Intermittent renewables and the threat of blackouts, how to deal with it?

The incidents that have occurred in Europe so far have been due to system stability problems in frequency and voltage. This takes on an important dimension as soon as the share of intermittent renewable energy production (solar and wind – EnRi) exceeds 30%. It is increased by the close integration of systems. System managers are not failing to draw lessons by feedback.

Problems have also been encountered in the world for other reasons, in particular due to the insufficiency of back-up and flexibility sources and insufficient anticipation of their availability (as in South Australia, Texas and California).


Incidents on electricity grids due to the presence of growing wind and solar PV capacities with intermittent production tend to recur in Europe, as in other regions of the world. Variable input renewable energies (VRE), pose two main security of supply problems for electrical systems. The first is the variability of their non-controllable production, which requires the development of complementary flexible means. The second is the fact that the rapid variations in VRE production create a problem for system stability in terms of frequency and voltage, a problem that takes on a significant dimension as soon as the share of VRE production exceeds the threshold of 20-30% of the annual energy[1]. We can recall that the stability of the frequency, 50 Hz in Europe (Figure 1), of the electrical system is currently ensured by the rotors of the thermal power plant alternators, i.e. nuclear and fossil fuels. Without them, how can this stability be ensured since the power converters associated with wind farms and photovoltaic power plants and used for their connection to the grid are inoperative?

To address the first type of problem, new sources of flexibility must be developed in coordination with the development of renewable energy capacities, including various types of storage (batteries, compressed air, pumped hydro storage (PHS) if sites exist), large-scale load shedding (particularly in the industrial consumption and electric vehicle recharging segments), power to Gas solutions (hydrogen production followed by methanation from hourly surplus MWh of renewable energy, to produce MWh by gas turbine in periods of deficit) and, in a more complex way, the increase of interconnections to take advantage of the “swarming” of renewable energy production and demand between countries and systems.

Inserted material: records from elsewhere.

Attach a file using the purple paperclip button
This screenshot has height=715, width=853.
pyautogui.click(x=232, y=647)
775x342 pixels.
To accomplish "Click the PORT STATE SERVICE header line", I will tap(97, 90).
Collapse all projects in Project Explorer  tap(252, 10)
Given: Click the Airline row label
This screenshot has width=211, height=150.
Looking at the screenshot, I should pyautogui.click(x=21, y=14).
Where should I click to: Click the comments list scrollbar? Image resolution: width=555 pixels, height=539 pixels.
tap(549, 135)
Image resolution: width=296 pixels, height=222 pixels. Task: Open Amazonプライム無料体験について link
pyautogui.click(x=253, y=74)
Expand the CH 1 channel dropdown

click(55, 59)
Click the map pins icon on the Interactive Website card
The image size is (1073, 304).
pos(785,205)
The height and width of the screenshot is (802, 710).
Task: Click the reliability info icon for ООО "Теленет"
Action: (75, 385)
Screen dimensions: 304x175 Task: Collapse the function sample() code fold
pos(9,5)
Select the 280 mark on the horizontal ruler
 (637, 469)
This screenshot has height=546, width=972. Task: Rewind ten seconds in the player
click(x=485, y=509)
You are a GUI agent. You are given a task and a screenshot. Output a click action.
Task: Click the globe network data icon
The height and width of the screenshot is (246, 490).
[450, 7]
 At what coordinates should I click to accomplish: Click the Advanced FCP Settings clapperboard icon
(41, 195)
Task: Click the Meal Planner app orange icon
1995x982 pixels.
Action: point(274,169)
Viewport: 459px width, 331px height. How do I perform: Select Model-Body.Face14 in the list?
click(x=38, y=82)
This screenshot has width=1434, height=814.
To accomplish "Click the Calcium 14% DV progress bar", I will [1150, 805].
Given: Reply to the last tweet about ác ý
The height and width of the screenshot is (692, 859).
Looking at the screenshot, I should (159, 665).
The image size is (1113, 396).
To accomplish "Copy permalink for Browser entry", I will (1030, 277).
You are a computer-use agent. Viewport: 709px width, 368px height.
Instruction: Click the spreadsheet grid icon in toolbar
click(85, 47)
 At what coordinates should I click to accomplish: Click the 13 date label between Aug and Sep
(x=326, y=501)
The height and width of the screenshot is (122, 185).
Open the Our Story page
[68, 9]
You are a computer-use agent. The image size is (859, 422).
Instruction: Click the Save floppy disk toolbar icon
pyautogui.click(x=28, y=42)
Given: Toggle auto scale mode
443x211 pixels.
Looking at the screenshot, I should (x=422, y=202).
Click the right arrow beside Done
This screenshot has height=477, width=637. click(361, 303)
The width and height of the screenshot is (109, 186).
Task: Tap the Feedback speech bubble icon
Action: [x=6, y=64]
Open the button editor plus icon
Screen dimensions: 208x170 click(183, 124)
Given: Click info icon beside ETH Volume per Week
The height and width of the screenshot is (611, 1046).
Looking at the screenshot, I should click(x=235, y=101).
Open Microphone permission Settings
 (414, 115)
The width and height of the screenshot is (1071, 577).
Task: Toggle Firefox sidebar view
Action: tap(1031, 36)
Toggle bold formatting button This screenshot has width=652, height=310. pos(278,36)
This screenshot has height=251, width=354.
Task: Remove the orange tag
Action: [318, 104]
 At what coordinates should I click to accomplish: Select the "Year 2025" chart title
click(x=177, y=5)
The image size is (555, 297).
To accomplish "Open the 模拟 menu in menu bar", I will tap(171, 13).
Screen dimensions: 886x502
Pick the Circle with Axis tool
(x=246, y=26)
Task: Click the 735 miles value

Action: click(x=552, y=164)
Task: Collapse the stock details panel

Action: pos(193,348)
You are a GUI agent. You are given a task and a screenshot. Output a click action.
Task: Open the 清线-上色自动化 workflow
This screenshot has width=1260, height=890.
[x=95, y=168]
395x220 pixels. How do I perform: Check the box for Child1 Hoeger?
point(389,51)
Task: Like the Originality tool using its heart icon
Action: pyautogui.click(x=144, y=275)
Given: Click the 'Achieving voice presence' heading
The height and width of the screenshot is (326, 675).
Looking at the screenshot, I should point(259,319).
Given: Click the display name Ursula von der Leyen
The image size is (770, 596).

Will we have to wait for a large-scale blackout due either to a system stability problem or to the narrowness of the reserve margins due to the closure of controllable power plants and the lack of flexibility sources before we look the problem in the face, and give ourselves the means to encourage the development of flexibility sources, or even slow down the development of intermittent RE if flexibility does not follow? Let’s first look at the recent incidents in Europe and around the world, partly linked to the presence of large wind and solar units.

stability power grid

Figure 1: Stability of the power grid – [Source:]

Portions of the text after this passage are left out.